Labour Secures Historic Win In Mid Bedfordshire By-Election Overturning Huge Tory Majority
Alistair Strathern is the new Labour MP for Mid Bedfordshire (Alamy)
4 min read
The Labour Party has overturned a Conservative majority of more than 24,000 in the Mid Bedfordshire by-election, delivering the constituency its first ever Labour MP in a huge blow for the Conservative government.
Labour's Alistair Strathern, a former teacher, will be Mid Bedfordshire's new Member of Parliament. Strathern is currently a cabinet member on Waltham Forest Council in east London.
Labour won 13,872 votes while the Conservatives gained 12,680. The Lib Dems took 9,420 votes in the tightly fought three-way race.
The Labour Party enjoyed a 20.5 per cent swing and now has a majority of 1,192.

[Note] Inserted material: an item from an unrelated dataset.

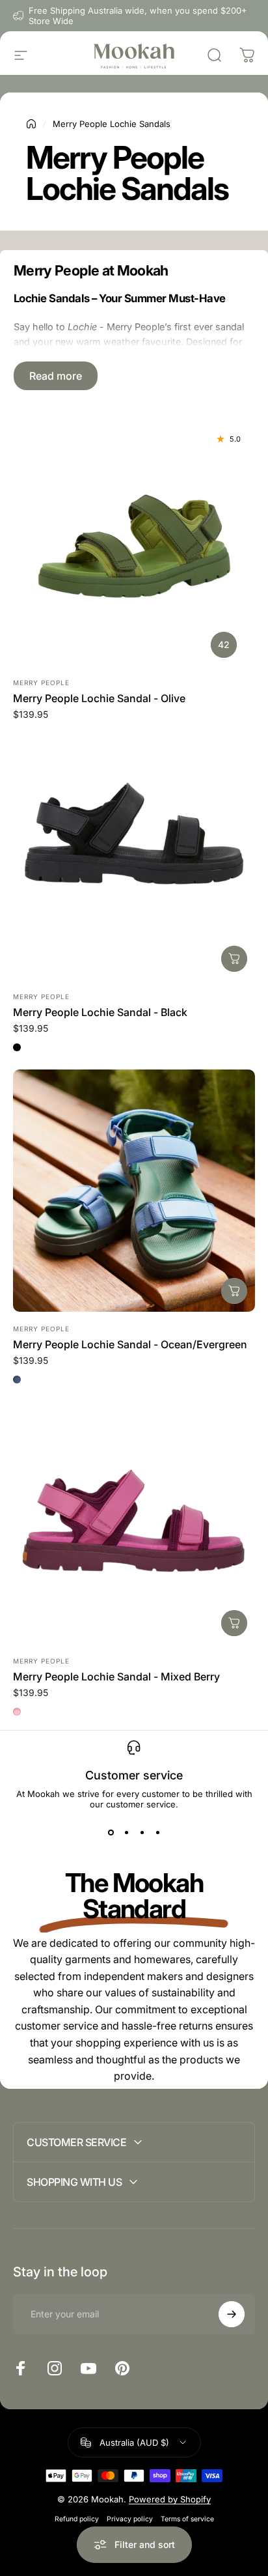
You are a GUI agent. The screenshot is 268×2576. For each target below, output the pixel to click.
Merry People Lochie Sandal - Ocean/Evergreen (130, 1344)
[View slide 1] (110, 1833)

"Nowhere is off limits for this Labour Party and tonight's result proves it," Strathern said in a victory speech.
"This was no longer an area that felt as though it was being treated [with] respect, both nationally and locally, by our MP."
Addressing Labour supporters alongside Strathern in Mid Bedfordshire on Friday morning, Labour leader Starmer said that voters had seen the "party is changed".
"I'm glad that they've seen that our party is changed that they can put their trust and confidence in us," he said.
"And I hope that that persuades other voters across the country who may have voted for other parties in the past that the party of the future, the party of national renewal to reject the decline of the last 30 years, is this changed Labour Party."
He hailed the Mid Beds victory as an "incredible result" and said Strathern had "made history".
Labour also won a seat in Tamworth in a surprise double by-election victory, boosting the party's hopes of a majority at the next general election.
Starmer said that overturning two major Tory majorities showed Labour "is back in the service of working people and redrawing the political map".
The by-election was triggered when the seat's previous Conservative MP, Nadine Dorries, finally announced her resignation in August after having announced her intention to step down as MP two and a half months earlier in protest at not being offered a peerage.
In her resignation letter in the Mail on Sunday, Dorries accused Prime Minister Rishi Sunak of “whipping a public frenzy against her” and told him: “Your actions have left some 200 or more of my MP colleagues to face an electoral tsunami and the loss of their livelihoods, because in your impatience to become Prime Minister you put your personal ambition above the stability of the country and our economy.
“Bewildered, we look in vain for the grand political vision for the people of this great country to hold on to, that would make all this disruption and subsequent inertia worthwhile, and we find absolutely nothing.”
This by-election was a fiercely fought contest due to neither Labour or the Lib Dems backing down from the race, raising the question as to whether they were going to split the anti-Tory vote.
Mid Bedfordshire had been a solid Conservative seat since 1931, and Labour has never had an MP representing the constituency before.
Luke Tryl, the UK Director of research organisation More in Common said it was significant that Labour had won the seats in the context of splits in the anti-Tory vote.
"It’s not just that Labour has won two of the safest seats in the country, it’s that they have overcome really significant electoral barriers to do so," he said.
"In Mid Bedfordshire, Labour won despite a split in the anti-Tory vote and in Tamworth they won a seat that voted heavily for Leave in 2016 and also trended away from Labour at an alarming rate since the party last held it in 2005.
"All of this suggests that the Tories learnt the wrong lesson from the Uxbridge by-election in July and should have instead focused on what happened in Selby."
At the next general election, the Mid Bedfordshire constituency boundaries will change slightly, with some of the constituency being absorbed into the new constituencies of North Bedfordshire and Hitchen.